Posted by Saracen - Sun 12 Jun 2016 12:18
:D

If I stopped buying food from places that data-mined us, I'd pretty much have to revert to subsistence farming. My response to that is a bit more basic - I just pay cash, and don't use “reward” cards. Ever. I might have to resort to disguises, or a burkha, if they ever implement in-store facial recognition (in stores I actually use).

As for Tesco CS, I don't assume that their CS is bad for everybody because it was bad for me. However, Tesco are not, to paraphrase an old adage, the only shop in town. In fact, I have Tesco, Sainsbury, Asda, and Aldi within 5 minutes, and it's not much further for Morrisons and LIDL, and that's just the ones I can think of immediately.

On top of that, my closest supermarket is Waitrose. I hadn't spent a great deal of time there until about 10 or 12 years ago, but after the Tesco incident, I gave them a much more thorough look. I know they have a reputation for being pricey, but in my experience that's a bit misleading. On common brand products, be it washing powder, marmalade, coffee, whatever, they're more or less the same, though as with all stores, there's variances due to timing. However, their “own brand” products do tend to be more expensive than most product lines in Tesco, but my view is that that's down to product quality. They pitch their standards, in my opinion, a fair bit up on Tesco and, to my taste, that shows in quality of meats, cheeses, etc. So yeah, you can save money by going Tesco, but only by sacrificing quality.

Conversely, I find Aldi/LIDL cheaper than Tesco and for the most part, at least as good in quality terms.

For me, Tesco have been squeezed out.

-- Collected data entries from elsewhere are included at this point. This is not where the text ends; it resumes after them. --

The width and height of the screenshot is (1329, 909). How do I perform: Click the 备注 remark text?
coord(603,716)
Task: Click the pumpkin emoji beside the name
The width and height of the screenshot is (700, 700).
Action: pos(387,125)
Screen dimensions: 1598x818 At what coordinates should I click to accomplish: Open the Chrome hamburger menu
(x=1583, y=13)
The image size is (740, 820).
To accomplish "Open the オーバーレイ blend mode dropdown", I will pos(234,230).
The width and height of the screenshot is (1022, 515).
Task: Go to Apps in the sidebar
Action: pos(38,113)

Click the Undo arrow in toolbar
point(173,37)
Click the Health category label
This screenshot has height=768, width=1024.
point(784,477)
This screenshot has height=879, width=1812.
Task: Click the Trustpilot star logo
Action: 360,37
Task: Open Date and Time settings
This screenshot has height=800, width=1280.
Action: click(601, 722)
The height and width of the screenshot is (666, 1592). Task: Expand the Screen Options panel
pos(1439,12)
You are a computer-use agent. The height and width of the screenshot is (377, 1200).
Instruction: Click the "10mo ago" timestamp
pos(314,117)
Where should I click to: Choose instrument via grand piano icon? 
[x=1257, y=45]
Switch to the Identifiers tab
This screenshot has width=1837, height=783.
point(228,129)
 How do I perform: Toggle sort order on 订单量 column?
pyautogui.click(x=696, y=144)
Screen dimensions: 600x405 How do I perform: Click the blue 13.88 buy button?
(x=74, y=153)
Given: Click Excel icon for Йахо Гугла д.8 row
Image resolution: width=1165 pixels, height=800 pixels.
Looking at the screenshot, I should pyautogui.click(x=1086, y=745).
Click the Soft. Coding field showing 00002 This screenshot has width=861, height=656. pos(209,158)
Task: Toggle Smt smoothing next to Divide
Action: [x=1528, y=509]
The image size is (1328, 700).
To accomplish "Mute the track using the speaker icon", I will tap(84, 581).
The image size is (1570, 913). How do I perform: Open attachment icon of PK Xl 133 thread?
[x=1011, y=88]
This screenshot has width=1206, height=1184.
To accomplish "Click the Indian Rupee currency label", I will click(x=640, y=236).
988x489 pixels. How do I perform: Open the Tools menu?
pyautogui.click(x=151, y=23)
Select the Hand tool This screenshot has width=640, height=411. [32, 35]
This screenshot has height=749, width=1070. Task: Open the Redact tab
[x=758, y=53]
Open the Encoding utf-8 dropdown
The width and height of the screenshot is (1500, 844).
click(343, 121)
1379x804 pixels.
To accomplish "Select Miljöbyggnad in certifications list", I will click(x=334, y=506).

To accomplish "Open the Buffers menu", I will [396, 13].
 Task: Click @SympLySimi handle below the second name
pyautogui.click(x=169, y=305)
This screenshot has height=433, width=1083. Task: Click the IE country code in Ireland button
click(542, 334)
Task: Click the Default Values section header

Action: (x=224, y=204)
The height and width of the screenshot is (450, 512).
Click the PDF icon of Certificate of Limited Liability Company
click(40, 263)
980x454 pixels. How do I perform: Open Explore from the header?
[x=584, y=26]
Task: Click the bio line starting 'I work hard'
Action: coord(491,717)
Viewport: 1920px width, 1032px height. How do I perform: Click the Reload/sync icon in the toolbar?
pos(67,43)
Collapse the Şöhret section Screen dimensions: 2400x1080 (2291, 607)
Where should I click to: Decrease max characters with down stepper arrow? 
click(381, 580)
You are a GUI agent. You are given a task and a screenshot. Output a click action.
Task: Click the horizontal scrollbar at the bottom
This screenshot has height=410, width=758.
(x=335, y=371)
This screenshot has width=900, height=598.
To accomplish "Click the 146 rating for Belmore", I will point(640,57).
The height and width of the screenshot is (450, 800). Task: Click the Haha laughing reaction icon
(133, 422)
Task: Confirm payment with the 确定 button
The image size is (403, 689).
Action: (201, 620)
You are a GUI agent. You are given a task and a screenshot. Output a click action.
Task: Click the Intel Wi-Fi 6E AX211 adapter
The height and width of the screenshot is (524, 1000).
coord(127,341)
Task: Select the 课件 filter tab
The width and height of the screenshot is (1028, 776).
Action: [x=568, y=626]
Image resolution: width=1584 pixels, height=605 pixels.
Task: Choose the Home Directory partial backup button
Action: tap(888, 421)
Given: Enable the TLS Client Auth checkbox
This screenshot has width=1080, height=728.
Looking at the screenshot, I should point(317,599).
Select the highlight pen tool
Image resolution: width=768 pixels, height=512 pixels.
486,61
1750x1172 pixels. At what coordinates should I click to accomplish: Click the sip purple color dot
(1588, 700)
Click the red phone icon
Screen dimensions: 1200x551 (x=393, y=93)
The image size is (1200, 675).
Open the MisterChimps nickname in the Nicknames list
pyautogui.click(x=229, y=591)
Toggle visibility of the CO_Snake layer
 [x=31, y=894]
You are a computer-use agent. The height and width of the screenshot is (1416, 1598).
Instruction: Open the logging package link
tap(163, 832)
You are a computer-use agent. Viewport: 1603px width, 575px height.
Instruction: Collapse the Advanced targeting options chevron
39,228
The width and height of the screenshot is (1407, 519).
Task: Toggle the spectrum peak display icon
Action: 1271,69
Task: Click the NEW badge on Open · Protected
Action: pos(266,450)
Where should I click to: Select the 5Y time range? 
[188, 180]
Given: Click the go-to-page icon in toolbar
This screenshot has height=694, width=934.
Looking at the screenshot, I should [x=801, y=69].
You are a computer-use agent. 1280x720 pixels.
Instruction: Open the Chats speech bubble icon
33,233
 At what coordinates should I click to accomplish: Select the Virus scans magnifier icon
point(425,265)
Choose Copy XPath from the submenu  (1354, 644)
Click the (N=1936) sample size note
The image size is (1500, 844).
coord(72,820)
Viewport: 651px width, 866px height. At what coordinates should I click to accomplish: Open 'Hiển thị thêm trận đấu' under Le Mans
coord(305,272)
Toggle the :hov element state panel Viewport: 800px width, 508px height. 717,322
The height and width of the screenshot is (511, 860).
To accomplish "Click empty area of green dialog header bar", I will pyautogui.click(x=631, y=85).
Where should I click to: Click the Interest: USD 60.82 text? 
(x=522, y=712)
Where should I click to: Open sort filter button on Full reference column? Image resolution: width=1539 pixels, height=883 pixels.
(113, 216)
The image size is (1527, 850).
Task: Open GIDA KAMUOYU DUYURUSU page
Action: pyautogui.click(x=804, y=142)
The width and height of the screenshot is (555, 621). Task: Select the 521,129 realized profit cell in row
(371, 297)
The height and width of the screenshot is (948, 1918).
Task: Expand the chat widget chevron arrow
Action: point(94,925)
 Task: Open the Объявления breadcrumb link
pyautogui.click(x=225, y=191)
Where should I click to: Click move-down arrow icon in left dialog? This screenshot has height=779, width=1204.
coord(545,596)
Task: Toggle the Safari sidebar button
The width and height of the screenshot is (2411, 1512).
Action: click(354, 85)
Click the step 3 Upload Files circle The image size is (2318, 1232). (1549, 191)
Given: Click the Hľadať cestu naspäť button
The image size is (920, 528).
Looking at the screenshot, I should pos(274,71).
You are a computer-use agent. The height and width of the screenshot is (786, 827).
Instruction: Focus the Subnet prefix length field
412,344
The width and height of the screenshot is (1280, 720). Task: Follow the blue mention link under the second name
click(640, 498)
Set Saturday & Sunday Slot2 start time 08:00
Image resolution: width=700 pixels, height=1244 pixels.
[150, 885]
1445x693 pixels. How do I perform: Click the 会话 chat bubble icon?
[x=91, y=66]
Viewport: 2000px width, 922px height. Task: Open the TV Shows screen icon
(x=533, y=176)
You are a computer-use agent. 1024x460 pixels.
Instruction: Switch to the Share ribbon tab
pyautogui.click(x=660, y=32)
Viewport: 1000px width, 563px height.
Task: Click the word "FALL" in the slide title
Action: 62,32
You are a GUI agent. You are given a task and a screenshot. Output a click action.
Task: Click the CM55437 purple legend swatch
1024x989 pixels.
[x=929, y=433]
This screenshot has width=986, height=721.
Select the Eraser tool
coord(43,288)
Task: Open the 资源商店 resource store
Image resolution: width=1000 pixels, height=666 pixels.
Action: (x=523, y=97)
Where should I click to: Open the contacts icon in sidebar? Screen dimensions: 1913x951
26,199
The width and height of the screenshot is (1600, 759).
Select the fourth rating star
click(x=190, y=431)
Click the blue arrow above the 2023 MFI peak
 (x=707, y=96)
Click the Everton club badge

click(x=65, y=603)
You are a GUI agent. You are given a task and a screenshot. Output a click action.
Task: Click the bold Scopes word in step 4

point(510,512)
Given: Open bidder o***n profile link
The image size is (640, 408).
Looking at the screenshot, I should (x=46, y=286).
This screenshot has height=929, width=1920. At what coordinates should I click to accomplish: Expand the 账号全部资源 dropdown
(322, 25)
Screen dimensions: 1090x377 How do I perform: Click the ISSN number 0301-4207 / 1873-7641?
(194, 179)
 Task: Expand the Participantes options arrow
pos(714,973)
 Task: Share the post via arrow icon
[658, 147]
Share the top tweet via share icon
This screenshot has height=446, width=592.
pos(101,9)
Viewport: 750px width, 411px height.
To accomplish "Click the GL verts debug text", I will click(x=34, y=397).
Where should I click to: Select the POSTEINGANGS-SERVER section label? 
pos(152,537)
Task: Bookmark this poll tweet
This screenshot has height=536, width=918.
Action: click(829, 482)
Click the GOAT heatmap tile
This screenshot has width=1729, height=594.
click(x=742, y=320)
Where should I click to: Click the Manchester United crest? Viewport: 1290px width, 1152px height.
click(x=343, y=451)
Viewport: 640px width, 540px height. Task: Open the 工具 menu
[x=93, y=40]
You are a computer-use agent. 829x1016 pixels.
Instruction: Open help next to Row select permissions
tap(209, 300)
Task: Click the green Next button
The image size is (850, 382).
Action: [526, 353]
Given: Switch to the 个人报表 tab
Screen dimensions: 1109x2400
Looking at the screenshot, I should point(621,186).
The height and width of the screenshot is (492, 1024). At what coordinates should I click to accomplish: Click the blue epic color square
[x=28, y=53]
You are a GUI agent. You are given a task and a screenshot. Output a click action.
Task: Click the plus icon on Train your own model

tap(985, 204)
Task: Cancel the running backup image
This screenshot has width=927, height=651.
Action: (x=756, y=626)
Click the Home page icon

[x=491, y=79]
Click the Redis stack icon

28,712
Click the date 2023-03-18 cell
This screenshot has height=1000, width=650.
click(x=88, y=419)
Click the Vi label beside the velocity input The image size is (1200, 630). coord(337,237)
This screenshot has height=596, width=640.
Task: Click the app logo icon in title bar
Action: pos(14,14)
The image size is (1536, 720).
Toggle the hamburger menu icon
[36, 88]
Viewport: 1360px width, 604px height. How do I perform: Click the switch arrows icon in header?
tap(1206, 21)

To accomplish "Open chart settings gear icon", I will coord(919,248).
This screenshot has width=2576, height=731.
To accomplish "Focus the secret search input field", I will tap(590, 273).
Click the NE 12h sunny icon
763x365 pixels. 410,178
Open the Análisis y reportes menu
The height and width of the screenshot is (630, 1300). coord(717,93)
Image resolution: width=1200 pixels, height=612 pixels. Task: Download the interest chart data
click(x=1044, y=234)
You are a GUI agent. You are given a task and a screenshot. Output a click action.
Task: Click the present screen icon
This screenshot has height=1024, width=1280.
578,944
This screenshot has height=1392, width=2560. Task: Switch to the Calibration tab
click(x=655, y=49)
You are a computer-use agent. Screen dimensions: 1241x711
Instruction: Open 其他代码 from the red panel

I'll happily use Aldi/LIDL for some things, and happily use Waitrose for almost anything. I, quite literally, don't need Tesco. Not using them costs me nothing, causes me zero inconvenience and bothers me not a bit. At this point, I've moved on and, as far as I'm concerned, to better stores be it Aldi/LIDL, or Waitrose.

On odd occasions, when I've had reason to experience Waitrose in-store, it's been superb. Staff are invariably (in my exoerience) polite and very helpful. It's no accident, either, as I've seen some of their training materials. An example was a batch of 6 chicken breasts. When I opened them, they stank as only badly off chicken can. I took them back, the section manager undid the double-bagged package I took in, sniffed, gagged and immediately replaced them with fresh (which, obviously, is a minimum) and offered us a choice of bottles of wine (up to a max of, IIRC, £10 or £12) as an apology. When I bought a box of 6 Brita water filters, on opening them one was cracked. Next time I was in the store I bumped into the branch manager and told him, and asked if I should bring it in. He say no, and just replaced the 6-pack, despite the other 5 being okay.

Twice, when I've had queries (once about their “reward” card) and rung CS on the phone, they've promised to get back to me and both times, actually did.

Two calls to Tesco, zero replies. Two calls to Waitrose, three replies - one call they rang after a few days to say it was ongoing and taking longer than expected, then again after about three weeks with the actual reply.

My very limited experience of CS obviously doesn't constitute a valid statistical sample size, or random selection, but we tend to rely heavily on our own experiences and mine has been first rate for Waitrose, both in-store and telephone.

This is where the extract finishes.